Les grandes ambitions de la Russie en matière de puissance

Ce qui apparaît à beaucoup de pays occidentaux comme une politique réussie de Poutine, conférant à la Russie une position internationale impressionnante, pèse désormais de moins en moins sur le public russe. Les pouvoirs en place continuent de battre les tambours du patriotisme, de la confrontation, de la voie particulière de la Russie, de ses traditions et de ses valeurs, mais avec moins d'effet.

Les sondages Levada enregistrent maintenant 79%, espérant non seulement que les tensions avec l’Occident vont commencer à s’amoindrir, mais que la Russie fera un effort pour y parvenir. Ce souhait est particulièrement répandu chez les jeunes citoyens. Il est également alimenté, semble-t-il, par la propagande officielle du Kremlin, militariste officielle, qui a suscité une réelle crainte d’une guerre majeure avec l’Occident, ressentie sérieusement par quelques 57% de la population.

La proposition selon laquelle la confrontation avec l’Occident post-Maidan continuerait à inspirer les Russes à se rallier autour du drapeau de Poutine est maintenant remise en question.

Une lente brûlure?

Pour le moment, il serait imprudent de tirer des conclusions trop fermes des changements de perception observés en Russie au cours de la dernière année, comme indiqué ci-dessus, à l'exception du fait qu'ils ont eu lieu. Les Russes compétents et responsables lors du forum Gaidar de la mi-janvier cette année, par exemple, ont convenu avec une certaine appréhension que des changements allaient se produire et devaient se produire, mais que ne savaient pas quand et comment.
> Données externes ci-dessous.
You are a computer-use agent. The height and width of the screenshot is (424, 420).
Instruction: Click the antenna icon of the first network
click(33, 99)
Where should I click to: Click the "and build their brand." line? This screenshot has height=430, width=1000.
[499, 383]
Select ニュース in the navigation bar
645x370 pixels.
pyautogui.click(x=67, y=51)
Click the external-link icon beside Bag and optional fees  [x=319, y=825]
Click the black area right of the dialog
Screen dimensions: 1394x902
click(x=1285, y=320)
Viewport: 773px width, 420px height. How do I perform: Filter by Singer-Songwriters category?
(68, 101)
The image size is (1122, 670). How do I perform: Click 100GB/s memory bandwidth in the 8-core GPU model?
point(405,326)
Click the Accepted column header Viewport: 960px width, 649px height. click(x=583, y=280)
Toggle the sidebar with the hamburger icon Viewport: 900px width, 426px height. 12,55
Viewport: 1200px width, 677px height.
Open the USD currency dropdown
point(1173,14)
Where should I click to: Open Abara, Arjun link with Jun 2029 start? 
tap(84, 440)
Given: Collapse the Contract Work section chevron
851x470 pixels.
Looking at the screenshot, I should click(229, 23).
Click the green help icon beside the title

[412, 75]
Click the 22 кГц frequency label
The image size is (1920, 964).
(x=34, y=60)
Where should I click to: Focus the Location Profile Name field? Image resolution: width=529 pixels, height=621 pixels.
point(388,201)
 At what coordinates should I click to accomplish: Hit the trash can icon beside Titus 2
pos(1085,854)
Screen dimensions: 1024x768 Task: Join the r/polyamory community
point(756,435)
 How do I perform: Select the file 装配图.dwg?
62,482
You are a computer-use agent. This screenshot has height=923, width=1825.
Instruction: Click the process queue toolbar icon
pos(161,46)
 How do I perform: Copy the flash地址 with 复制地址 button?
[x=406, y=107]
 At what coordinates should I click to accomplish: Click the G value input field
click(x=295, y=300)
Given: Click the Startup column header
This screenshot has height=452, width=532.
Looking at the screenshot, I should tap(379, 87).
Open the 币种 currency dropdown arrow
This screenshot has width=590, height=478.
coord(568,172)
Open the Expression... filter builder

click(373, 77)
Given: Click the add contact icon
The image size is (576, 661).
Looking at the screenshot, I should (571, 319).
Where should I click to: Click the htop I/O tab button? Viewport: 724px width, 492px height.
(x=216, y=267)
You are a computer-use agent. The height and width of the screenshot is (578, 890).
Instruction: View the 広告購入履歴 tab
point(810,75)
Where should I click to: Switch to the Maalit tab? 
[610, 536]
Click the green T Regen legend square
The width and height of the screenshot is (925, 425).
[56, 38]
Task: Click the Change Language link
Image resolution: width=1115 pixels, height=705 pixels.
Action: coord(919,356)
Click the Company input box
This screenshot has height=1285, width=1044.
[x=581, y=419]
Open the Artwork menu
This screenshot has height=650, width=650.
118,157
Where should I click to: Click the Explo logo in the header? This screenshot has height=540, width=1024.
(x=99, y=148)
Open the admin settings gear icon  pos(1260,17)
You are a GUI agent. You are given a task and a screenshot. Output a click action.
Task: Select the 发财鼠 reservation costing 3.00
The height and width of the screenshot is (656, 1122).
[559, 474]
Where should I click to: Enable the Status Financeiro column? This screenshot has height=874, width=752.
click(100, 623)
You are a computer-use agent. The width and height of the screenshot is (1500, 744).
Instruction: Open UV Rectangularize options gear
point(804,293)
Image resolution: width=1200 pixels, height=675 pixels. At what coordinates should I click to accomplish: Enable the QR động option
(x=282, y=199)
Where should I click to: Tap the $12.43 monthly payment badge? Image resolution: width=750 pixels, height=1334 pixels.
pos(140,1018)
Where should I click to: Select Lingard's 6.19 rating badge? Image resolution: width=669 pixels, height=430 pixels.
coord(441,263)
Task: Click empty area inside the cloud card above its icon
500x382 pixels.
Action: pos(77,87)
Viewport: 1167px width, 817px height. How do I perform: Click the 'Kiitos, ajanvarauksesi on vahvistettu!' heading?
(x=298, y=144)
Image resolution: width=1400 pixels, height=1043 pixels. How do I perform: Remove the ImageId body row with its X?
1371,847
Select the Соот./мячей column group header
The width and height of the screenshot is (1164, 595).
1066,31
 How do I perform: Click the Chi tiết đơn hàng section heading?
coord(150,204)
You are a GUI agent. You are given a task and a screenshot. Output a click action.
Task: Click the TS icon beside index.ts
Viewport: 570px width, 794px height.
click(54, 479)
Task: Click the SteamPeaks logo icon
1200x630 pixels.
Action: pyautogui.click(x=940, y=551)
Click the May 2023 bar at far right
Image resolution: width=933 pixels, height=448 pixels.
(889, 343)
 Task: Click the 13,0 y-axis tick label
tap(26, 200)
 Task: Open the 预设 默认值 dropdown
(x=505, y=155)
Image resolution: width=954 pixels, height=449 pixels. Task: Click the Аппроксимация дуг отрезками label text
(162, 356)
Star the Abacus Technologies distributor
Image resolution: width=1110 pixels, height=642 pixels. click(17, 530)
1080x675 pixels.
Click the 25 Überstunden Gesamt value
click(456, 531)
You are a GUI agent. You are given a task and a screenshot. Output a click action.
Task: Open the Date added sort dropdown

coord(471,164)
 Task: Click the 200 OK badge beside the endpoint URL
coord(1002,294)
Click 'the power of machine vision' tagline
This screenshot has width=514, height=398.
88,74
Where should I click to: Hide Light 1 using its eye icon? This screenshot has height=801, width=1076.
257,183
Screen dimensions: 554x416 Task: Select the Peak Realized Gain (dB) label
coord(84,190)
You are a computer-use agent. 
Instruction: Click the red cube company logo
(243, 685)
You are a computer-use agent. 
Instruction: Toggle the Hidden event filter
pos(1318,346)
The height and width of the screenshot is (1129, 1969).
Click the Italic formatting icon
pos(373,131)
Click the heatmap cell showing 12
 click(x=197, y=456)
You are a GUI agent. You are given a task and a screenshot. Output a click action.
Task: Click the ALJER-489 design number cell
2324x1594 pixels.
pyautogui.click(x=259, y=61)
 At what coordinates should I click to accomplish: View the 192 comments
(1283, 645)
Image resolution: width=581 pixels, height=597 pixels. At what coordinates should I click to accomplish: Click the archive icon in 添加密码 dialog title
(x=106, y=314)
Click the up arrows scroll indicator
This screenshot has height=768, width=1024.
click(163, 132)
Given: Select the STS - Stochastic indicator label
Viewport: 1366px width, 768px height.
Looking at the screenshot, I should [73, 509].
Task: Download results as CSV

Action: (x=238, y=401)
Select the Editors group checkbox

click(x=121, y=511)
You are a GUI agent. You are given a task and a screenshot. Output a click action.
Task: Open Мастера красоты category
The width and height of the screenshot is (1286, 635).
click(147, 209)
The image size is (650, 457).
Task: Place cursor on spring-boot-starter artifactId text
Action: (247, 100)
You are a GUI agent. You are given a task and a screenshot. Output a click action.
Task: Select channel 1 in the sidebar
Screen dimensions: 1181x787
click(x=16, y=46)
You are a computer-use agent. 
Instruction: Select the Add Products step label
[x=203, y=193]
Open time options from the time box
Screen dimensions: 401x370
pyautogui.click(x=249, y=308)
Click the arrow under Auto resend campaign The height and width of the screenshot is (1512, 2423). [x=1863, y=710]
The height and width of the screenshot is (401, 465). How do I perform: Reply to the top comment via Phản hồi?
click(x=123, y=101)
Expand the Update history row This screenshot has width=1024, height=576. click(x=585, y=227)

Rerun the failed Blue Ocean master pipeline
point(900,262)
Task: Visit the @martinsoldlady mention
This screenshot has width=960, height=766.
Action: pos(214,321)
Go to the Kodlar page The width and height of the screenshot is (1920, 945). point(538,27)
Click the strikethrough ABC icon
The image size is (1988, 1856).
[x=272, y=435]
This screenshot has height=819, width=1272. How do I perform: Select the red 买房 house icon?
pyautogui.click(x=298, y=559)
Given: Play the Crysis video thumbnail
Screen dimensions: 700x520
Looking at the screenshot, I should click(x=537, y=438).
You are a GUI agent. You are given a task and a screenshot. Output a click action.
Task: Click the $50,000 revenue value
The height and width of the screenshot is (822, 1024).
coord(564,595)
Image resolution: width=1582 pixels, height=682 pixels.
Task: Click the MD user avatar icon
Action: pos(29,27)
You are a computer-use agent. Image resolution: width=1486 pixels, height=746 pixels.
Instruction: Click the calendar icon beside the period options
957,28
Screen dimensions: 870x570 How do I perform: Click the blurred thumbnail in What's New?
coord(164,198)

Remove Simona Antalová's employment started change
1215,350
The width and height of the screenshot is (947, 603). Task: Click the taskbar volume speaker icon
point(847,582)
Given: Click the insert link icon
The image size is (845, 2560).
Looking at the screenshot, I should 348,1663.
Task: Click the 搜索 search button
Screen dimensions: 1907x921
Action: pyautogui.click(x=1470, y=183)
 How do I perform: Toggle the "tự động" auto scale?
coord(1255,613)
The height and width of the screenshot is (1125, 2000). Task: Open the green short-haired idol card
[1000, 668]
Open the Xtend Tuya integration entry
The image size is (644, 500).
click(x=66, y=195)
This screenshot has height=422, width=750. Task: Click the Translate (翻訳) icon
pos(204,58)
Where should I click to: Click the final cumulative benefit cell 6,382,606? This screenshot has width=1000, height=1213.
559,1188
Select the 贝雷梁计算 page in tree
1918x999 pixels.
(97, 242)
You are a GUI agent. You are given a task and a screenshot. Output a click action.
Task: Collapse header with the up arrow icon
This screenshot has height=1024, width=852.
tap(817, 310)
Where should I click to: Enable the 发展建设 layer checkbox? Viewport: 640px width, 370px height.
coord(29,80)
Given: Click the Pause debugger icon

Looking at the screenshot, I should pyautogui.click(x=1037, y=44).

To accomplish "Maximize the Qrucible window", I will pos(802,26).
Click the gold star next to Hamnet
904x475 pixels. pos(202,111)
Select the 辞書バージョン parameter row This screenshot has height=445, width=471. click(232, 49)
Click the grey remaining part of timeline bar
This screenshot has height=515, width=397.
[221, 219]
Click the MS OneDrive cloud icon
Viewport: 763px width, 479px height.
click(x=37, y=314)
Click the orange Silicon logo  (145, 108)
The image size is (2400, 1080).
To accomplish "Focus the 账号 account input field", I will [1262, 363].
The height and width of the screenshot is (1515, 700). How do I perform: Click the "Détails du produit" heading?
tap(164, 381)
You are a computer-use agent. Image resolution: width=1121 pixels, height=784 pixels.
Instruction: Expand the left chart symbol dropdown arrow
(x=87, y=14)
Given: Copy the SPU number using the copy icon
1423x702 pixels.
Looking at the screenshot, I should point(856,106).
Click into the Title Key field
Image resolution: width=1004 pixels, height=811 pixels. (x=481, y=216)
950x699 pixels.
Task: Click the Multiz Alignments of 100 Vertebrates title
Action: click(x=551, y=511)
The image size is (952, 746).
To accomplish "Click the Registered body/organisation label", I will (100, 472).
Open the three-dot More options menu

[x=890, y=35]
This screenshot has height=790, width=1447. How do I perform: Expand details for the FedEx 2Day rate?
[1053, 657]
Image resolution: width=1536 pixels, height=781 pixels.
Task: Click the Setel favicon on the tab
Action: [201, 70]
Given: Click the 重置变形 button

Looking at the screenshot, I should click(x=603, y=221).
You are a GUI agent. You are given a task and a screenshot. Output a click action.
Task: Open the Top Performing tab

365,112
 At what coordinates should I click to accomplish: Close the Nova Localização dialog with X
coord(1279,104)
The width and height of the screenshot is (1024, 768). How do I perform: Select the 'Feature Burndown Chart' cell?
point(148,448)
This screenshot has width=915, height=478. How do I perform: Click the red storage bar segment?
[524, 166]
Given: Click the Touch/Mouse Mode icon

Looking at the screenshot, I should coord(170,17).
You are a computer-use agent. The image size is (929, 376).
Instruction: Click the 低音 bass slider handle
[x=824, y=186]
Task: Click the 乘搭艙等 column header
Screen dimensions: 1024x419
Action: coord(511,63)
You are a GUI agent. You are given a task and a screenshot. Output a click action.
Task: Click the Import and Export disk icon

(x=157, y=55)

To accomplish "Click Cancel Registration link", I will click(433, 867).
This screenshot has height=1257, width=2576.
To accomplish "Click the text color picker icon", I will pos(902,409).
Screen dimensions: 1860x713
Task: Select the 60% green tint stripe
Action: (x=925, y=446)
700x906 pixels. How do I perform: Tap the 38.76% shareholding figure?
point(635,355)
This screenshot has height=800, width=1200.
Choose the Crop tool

En dehors de l’administration présidentielle, il n’existe cependant en Russie aucun mécanisme institutionnel autonome susceptible de canaliser une nouvelle approche ou des éléments d’une nouvelle approche permettant de répondre aux préoccupations de la population quant à l’orientation que la Russie pourrait prendre à l’avenir. Poutine et son entourage sont sensibles aux changements dans les résultats de leurs sondages, mais sont également entravés par leurs politiques antérieures. Ils ont géré les crises financières, mais un effort soutenu pour redynamiser les fortunes économiques, sociales ou politiques de la Russie semble rester au-delà d'eux - ainsi que risqué. On ne voit pas non plus comment Poutine peut apporter un résultat stable à ses aventures en Ukraine ou en Syrie.

L'impasse qui en résultera sera pénible pour la Russie et décourageante pour l'Occident plus longtemps. Poutine lui-même ne changera probablement pas ses politiques, qu’il reste en poste jusqu’à 2024 ou au-delà. Il n'y a pas de successeurs évidents qui pourraient émerger du groupe autour de lui et qui pourraient se révéler différents. Mais si les dirigeants russes ne sont pas vus, à un moment ou à un autre, en train de revoir leur programme, plus le fossé qui les sépare de la population à laquelle ils aspirent à gouverner risque de se creuser.